| Activity |
Extract, from the records beneath this instruction, each line that contains the word "agent".

| Data |
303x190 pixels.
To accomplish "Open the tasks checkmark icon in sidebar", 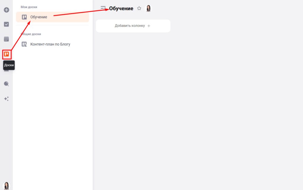I will (x=6, y=24).
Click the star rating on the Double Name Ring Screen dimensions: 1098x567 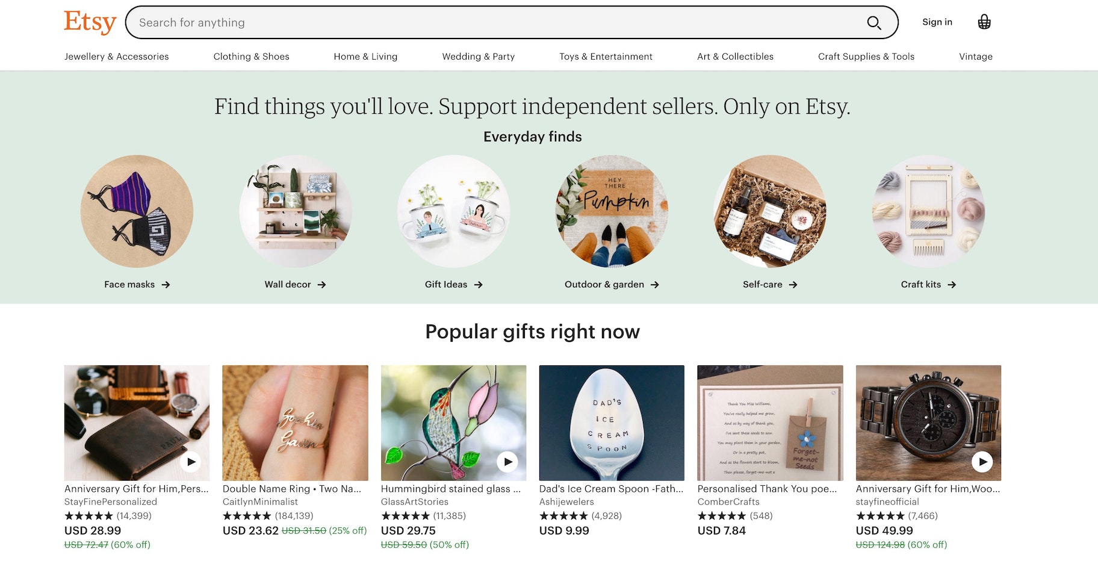(x=246, y=516)
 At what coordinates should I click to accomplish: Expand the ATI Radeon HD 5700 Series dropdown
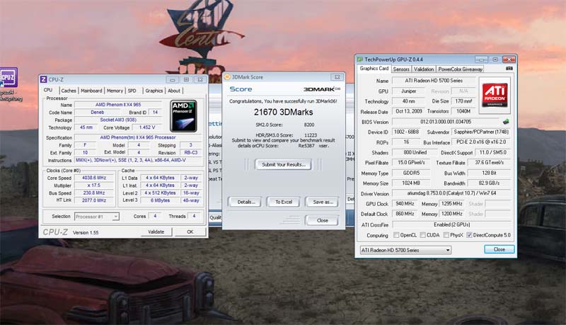point(405,250)
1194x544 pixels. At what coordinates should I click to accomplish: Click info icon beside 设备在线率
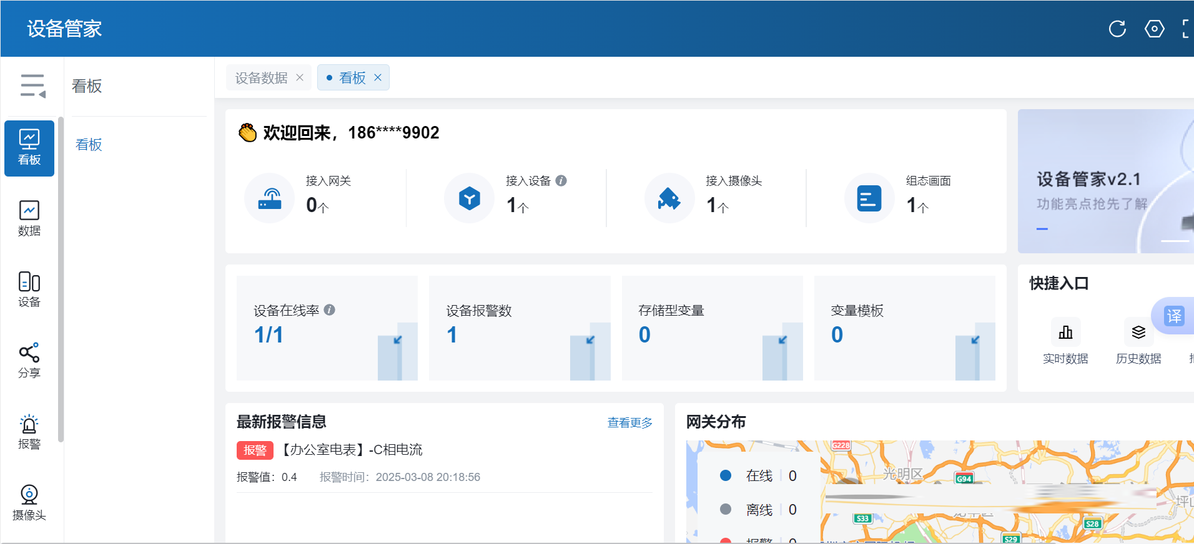[330, 310]
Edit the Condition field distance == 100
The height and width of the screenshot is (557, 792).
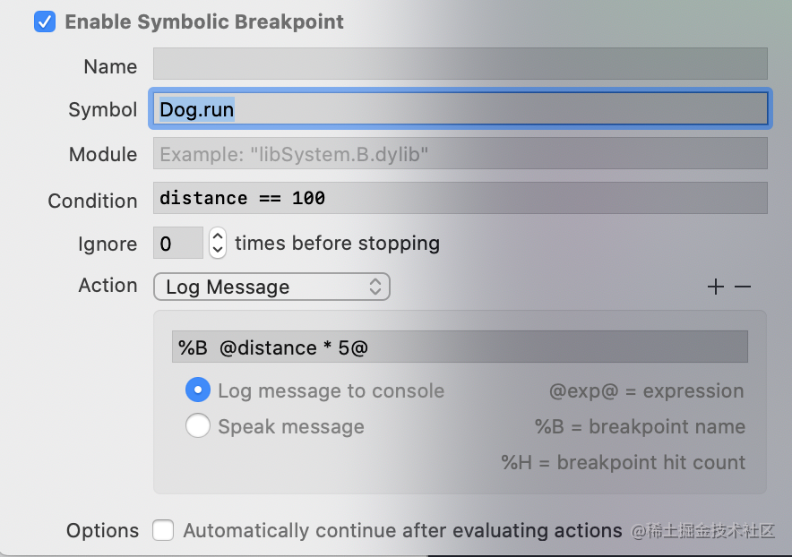pyautogui.click(x=461, y=198)
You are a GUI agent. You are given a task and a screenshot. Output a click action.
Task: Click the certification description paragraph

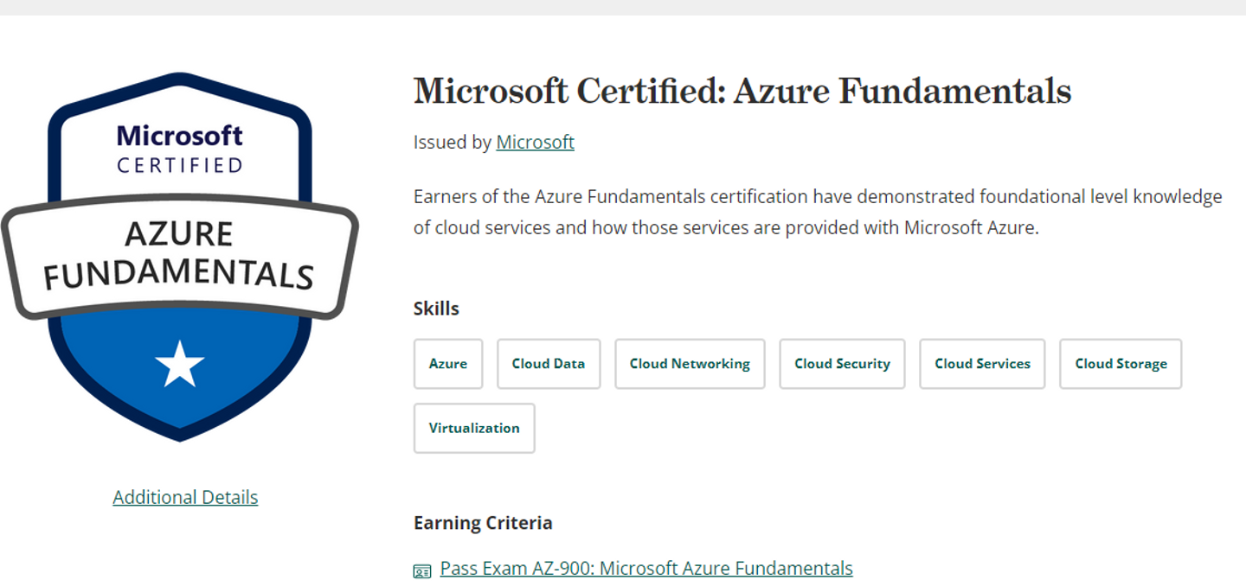click(x=817, y=212)
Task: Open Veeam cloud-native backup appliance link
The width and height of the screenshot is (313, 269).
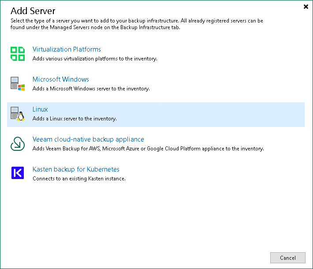Action: tap(88, 139)
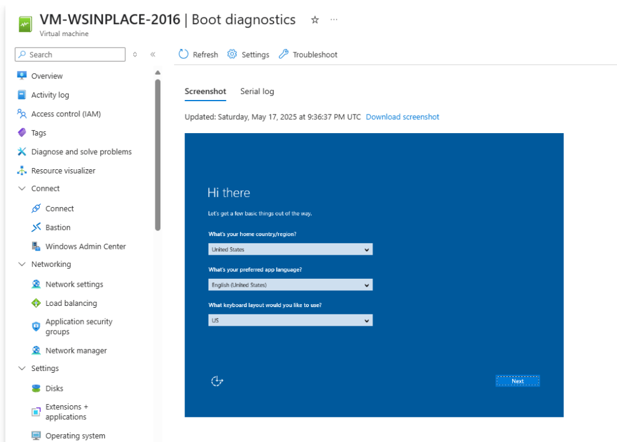617x442 pixels.
Task: Open Windows Admin Center from sidebar
Action: click(86, 246)
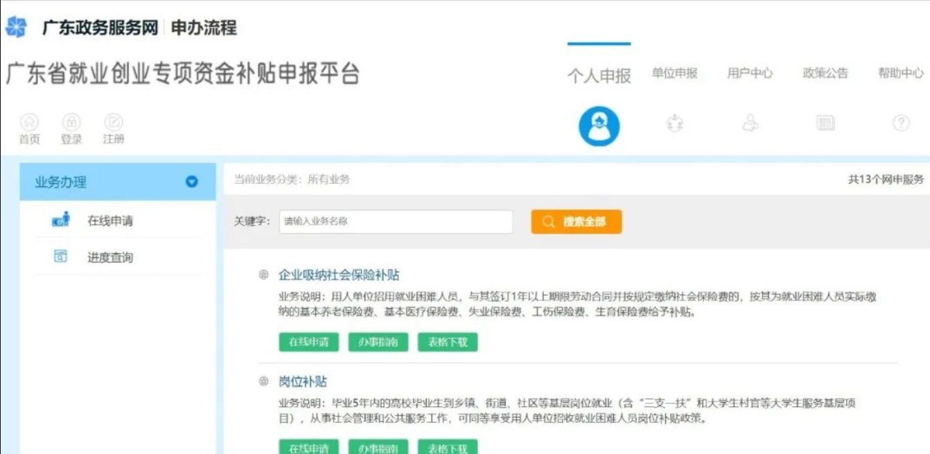Open the 企业吸纳社会保险补贴 title link
The height and width of the screenshot is (454, 930).
click(x=339, y=275)
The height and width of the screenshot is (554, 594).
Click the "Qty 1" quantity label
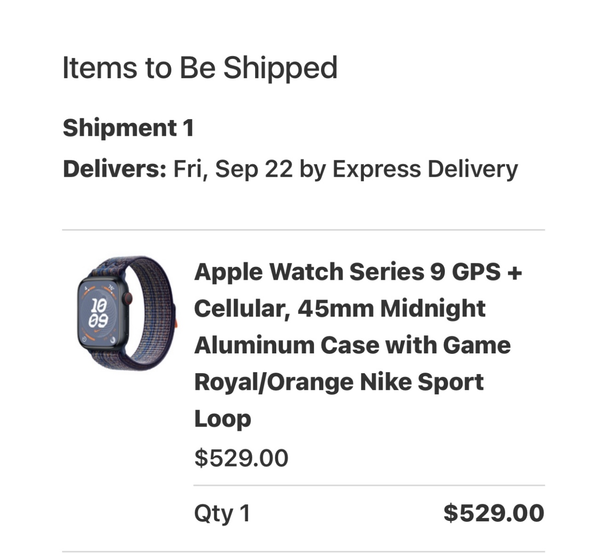(x=222, y=513)
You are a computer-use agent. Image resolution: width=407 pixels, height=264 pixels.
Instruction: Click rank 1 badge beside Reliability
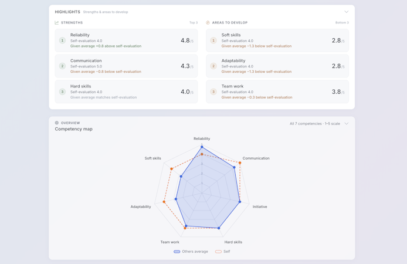coord(62,40)
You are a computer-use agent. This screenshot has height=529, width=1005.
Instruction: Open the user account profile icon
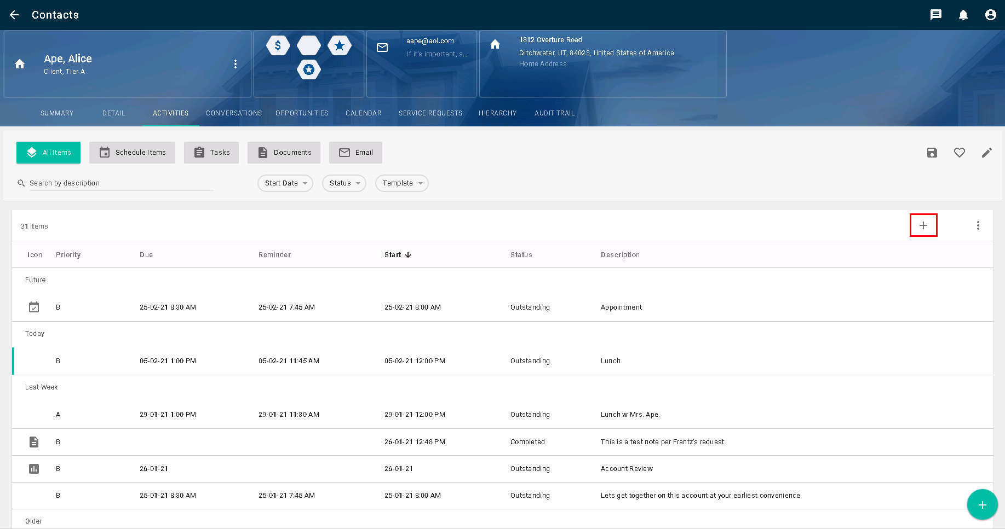(990, 15)
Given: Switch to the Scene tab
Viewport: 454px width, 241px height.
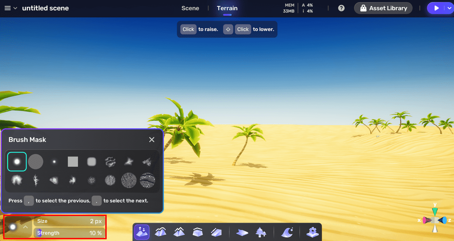Looking at the screenshot, I should coord(190,8).
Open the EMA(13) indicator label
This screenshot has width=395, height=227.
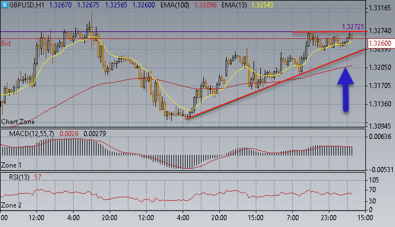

| Result |
You are a GUI agent. You are given a task and a screenshot. Output a click action.
You are a computer-use agent. Image resolution: width=407 pixels, height=264 pixels.
You are a computer-use agent. This screenshot has height=529, width=1005.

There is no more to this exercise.